• In preparazione del Vertice NATO

    “Oltre due terzi dell’Europa sono in fermento e vi è in tutti un senso vago di inquietudine, che predispone poco alla grandi opere collettive”, scriveva il nostro Nitti nel 1921. Sappiamo come è andata a finire.
    ‘Out of area or out of business’, fuori area o si chiude, fu la convinzione dei membri dell’Alleanza Atlantica al momento della caduta del Muro. Parve infatti allora che la NATO avesse perso la sua ragione sociale, che la Guerra fredda fosse archiviata, che andassero raccolti i ‘dividendi della pace’, in una Europa finalmente pacificata.
    Il Trattato di Washington ebbe finalità essenzialmente politiche, destinato come fu a stabilizzare e ricostruire un’Europa devastata dalla guerra. La sua struttura militare integrata, che impedì all’America di ‘bring the boys home’, non fu costituita che a seguito dell’accertata indisponibilità russa a fare altrettanto. Contrariamente a quel che si continua a sostenere, non ha mai avuto propositi aggressivi, quanto piuttosto dissuasivi, persino persuasivi. Come quando, nel 1957 la relazione dei ‘tre saggi’ (il nostro Martino con il canadese Pearson e il norvegese Lange) sulla cooperazione non militare, e poi il Rapporto Harmel, a seguito della guerra dei Sei giorni in Medioriente, rivolto ad impostare un dialogo politico con Mosca. Né si può trascurare che, dopo la caduta del Muro, non si è messa sul piede di guerra a seguito delle aggressioni russe in Georgia nel 2008 e in Ucraina nel 2014.
    La Russia fu coinvolta, tutt’altro che, come si continua a sostenere, antagonizzata ed isolata, nel processo di reintegrazione continentale del quale, nel 1975, ad Helsinki, era stato tracciato il percorso. E’ per iniziativa italiana che fu istituito un Consiglio NATO-Russia, che doveva servire da cabina di comando della riconciliazione. Parallelamente, con il venir meno dell’equilibrio bipolare, il manifestarsi di una miriade di conflitti locali, dalla Somalia alla Bosnia, richiese interventi internazionali di contenimento cui, in assenza di capacità operative dell’ONU, soltanto le strutture integrate della NATO potevano provvedere. Soltanto la NATO disponeva infatti della ‘cassetta degli attrezzi’, politici ed operativi, necessaria alla bisogna.
    E’ in tale contesto che la Storia ha collocato un’Alleanza atlantica che ha dovuto adattarsi, nel mettere le sue strutture consultive ed operative a disposizione della comunità internazionale. In attesa che l’Europa nel suo insieme, e l’ONU, si riapproprino delle loro funzioni ordinanti di un mondo in transizione, in condizioni di globalizzazione.

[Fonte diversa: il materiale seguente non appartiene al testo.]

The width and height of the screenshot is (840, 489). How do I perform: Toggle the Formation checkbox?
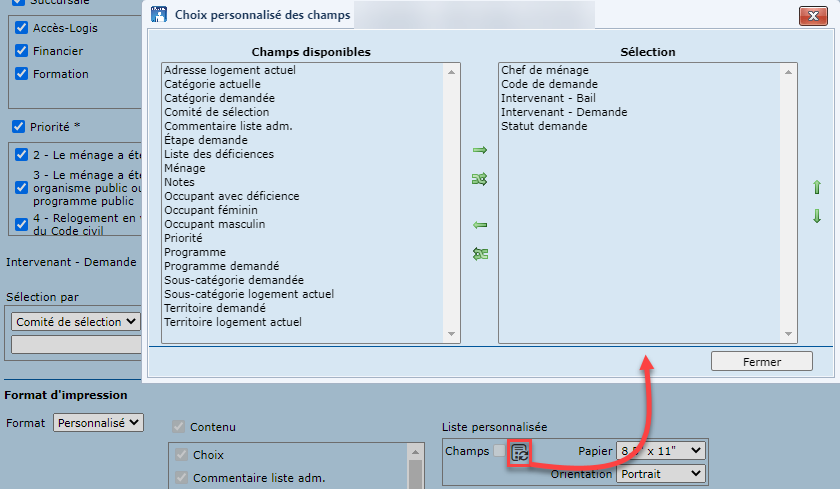click(21, 73)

    Le opinioni pubbliche continuano tuttavia a chiedersi perché l’Occidente euro-americano debba intervenire in situazioni al difuori delle proprie competenze istituzionali, dall’Afghanistan alla Libia; e perché la NATO abbia ritenuto necessario accogliere gli Stati emersi dal Patto di Varsavia. Come se, nei primi anni Novanta, l’Alleanza atlantica, affiancandosi ad una Unione europea che andava politicizzandosi, non si fosse trovata a dover corrispondere alla loro richiesta di rassicurazioni di natura economica e di sicurezza. In funzione di stabilizzazione continentale, non di aggressione, come affermato poi dal Cremlino, da quando Putin vi si è insediato.
    (Un’altra ‘leggenda metropolitana’ vuole che l’America abbia contravvenuto alla promessa di non allargarsi ad Est; trascurando che tale impegno fu preso con l’Unione Sovietica prima che si disgregasse, sconvolgendo la geografia politica europea).
    Che l’Europa debba ormai far da sé, liberandosi dai condizionamenti dell’era bipolare, è sempre più evidente. Ma che, in presenza dell’imprevedibilità persistente al Cremlino, non possa provvedervi prescindendo dalla contro-assicurazione del suo rapporto transatlantico, dovrebbe esserlo altrettanto.
    Il nostro grande diplomatico Roberto Ducci sosteneva che, se non vi saranno più guerre nel senso classico del termine, ciò comporta che non vi sarà più pace; né armistizi duraturi. Non più confrontazioni dirette, bensì condizioni di ‘pace calda’. Alle quali l’Alleanza atlantica potrà continuare a mettere a disposizione le proprie strutture consultive ed operative. E restituire all’Occidente (a chi altri sennò?) la sua antica funzione di propulsore della Storia.